Marion reconnaît cependant que « l’accueil de l’équipe a été vraiment exceptionnel », et que le personnel a été désolé de « ne pouvoir nous proposer un interprète ».

« Mais mon frère et ma belle-sœur n’ont à aucun moment pu percevoir ça. Dans mes traductions, je ne pouvais pas le ressortir… et puis l’émotionnel prend le dessus à certains moments. J’étais concernée par la situation. Ce n’est surtout pas mon travail, un interprète professionnel est juste la voix d’une personne. Il n’engage rien de personnel dans ce qu’il dit. »

Le lendemain, lundi de Pentecôte, « toujours pas d’interprète professionnel malgré un entretien programmé avec l’équipe médicale de jour : la médecin et la soignante ».

« On nous avait dit qu’il y aurait quelqu’un pour traduire. En réalité, la personne était une aide-soignante d’un autre service qui avait commencé tout juste à apprendre la langue des signes. Elle était rapidement en difficulté car on signait trop vite, et je devais retraduire plus clairement. »

Nolan était en état de mort cérébrale et ses parents « ont compris qu’il n’y avait pas de possibilité de retour en arrière et qu’il s’agissait de décider quand débrancher ». Une confusion s’en est suivie sur le don d’organes, rapidement abandonné. « Les traductions étaient faites par nous, la famille, et c’était forcément des positions familiales. »

« A l’écart et impuissants »

« C’est malheureusement un constat général du manque de moyens qui existe dans tellement d’autres administrations et institutions publiques, constate Marion. Il n’y a pas assez d’interprètes professionnels en langue des signes pour tout le territoire national et donc on n’est toujours pas en mesure de respecter les lois qui existent dans notre pays pour un accès pour tous [référence à la loi du 11 février 2005 qui vise à assurer aux personnes handicapées la compensation des conséquences de leur handicap, NDLR]. »

« Nous avons souffert de cette situation » écrivent Maëlle et Mathieu qui gardent le sentiment d’avoir été « à l’écart et impuissants ». Marion complète : « Finalement, ce n’est pas l’hôpital qui a annoncé le décès de mon neveu à mon frère, c’est moi. »

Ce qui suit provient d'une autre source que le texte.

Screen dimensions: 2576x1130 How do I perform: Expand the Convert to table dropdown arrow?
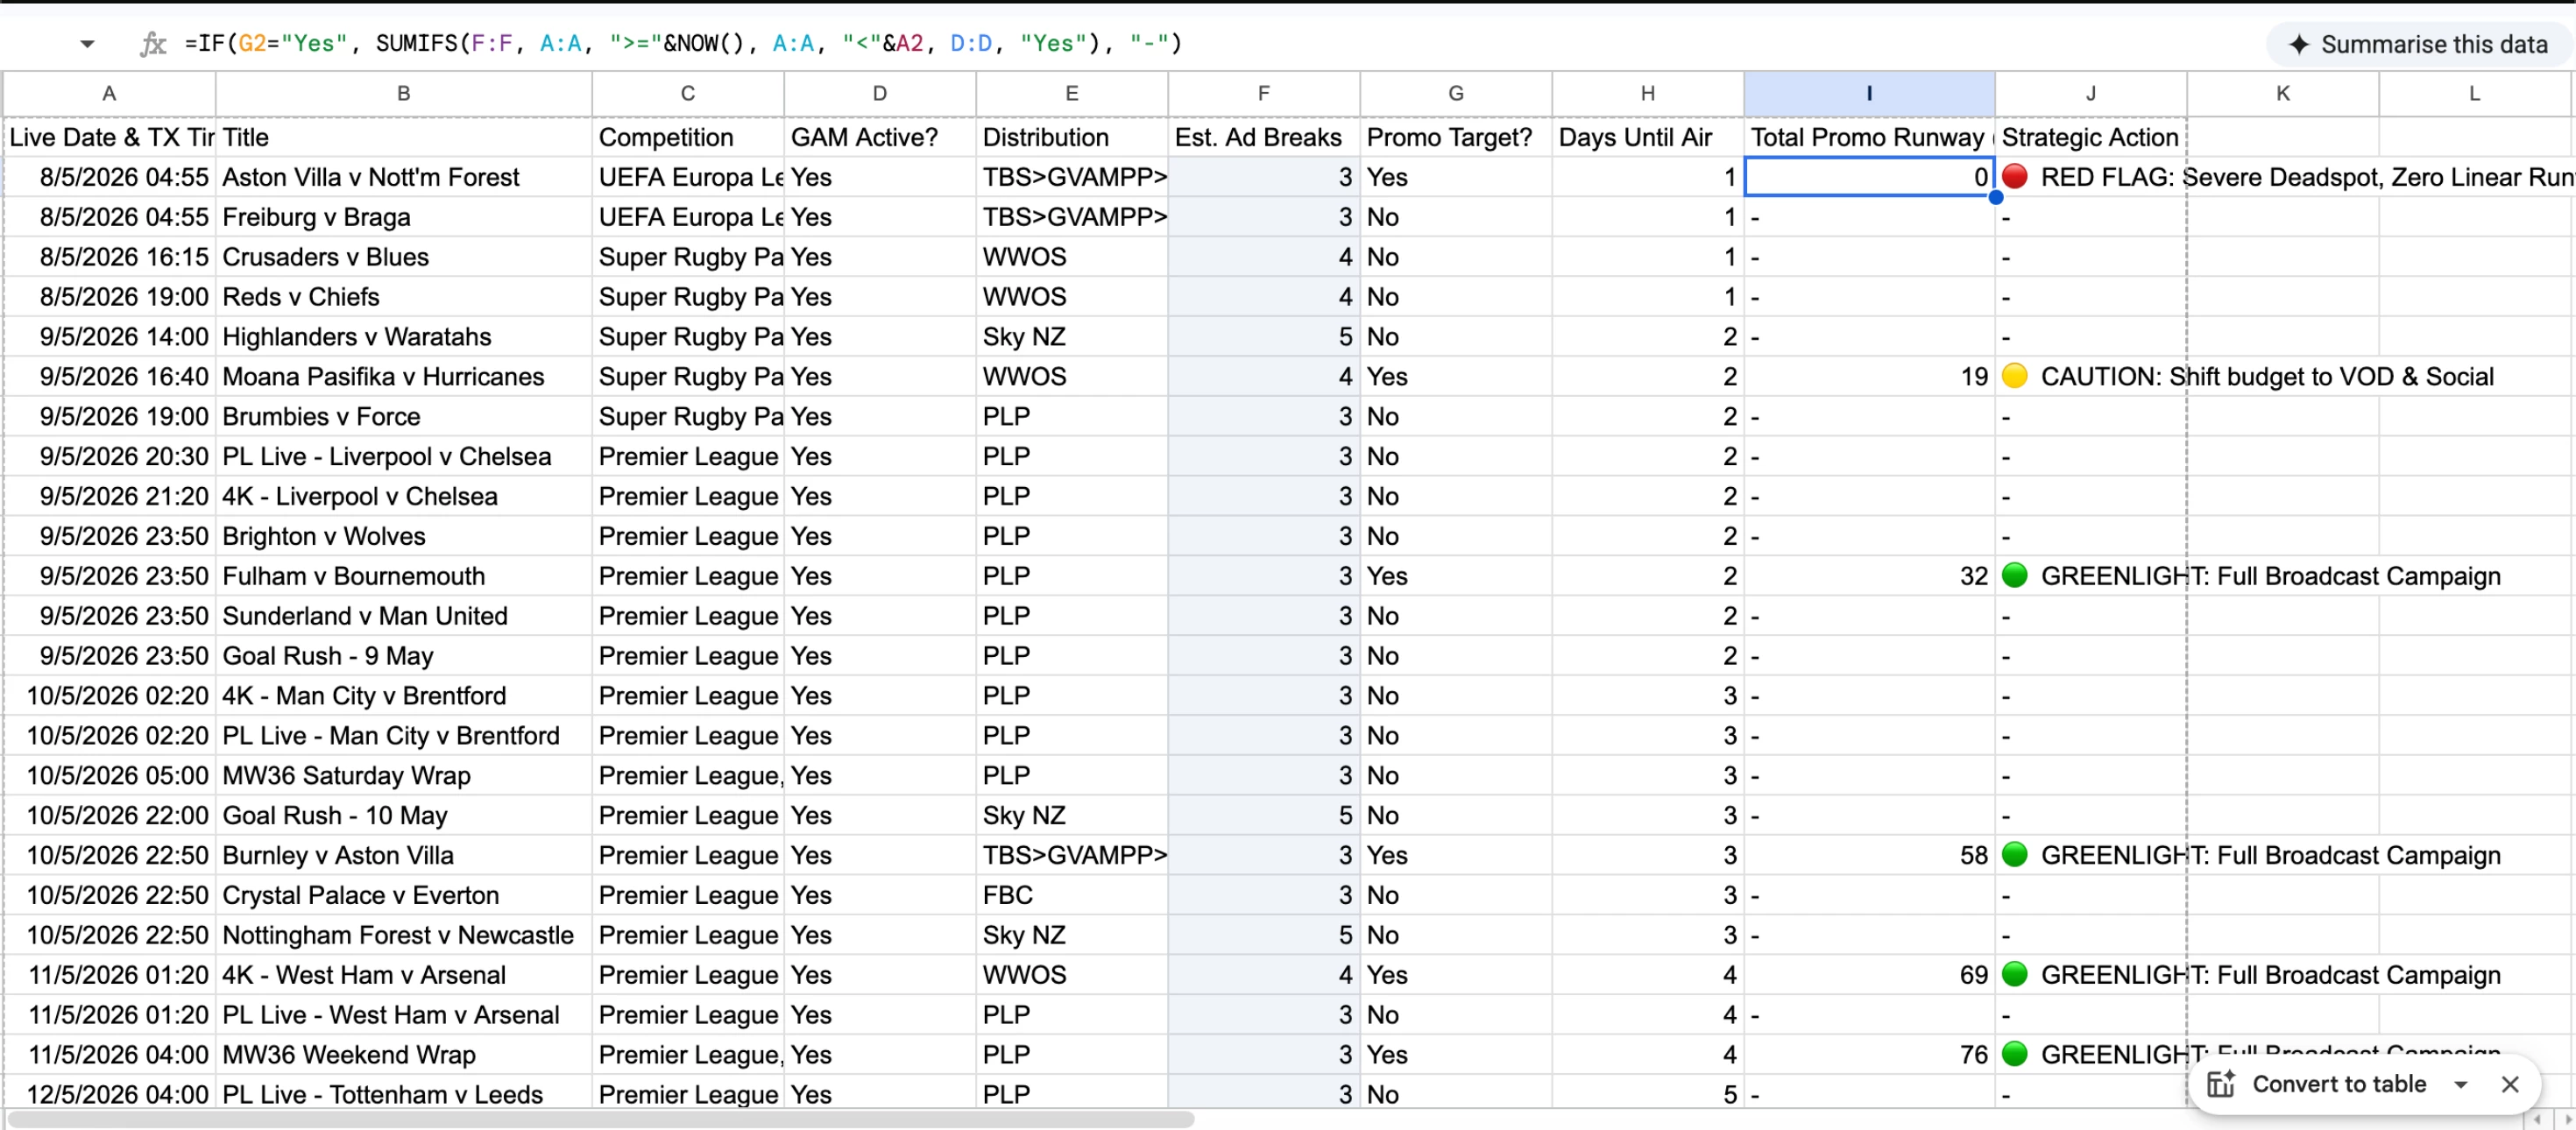point(2461,1084)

Contactée, la direction de l’hôpital de Pellegrin n’a pas confirmé les éléments liés à ce témoignage. Elle rappelle que « le CHU de Bordeaux dispose bien d’une unité d’accueil pour les personnes malentendantes, avec des soignants formés, capables d’intervenir dans l’ensemble des services », mais n’est pas « en mesure de dire si cette unité a bien été sollicitée lors de l’événement » décrit ici.

« Nos équipes médicales et soignantes font leur maximum pour accompagner les familles », tient-elle à préciser.

Maëlle et Mathieu confirment avoir été reçus « par une psy qui signe » un mois après le décès de Nolan par l’Unité d’accueil et de soins des patients sourds. Il n’y a pas eu d’autres échanges.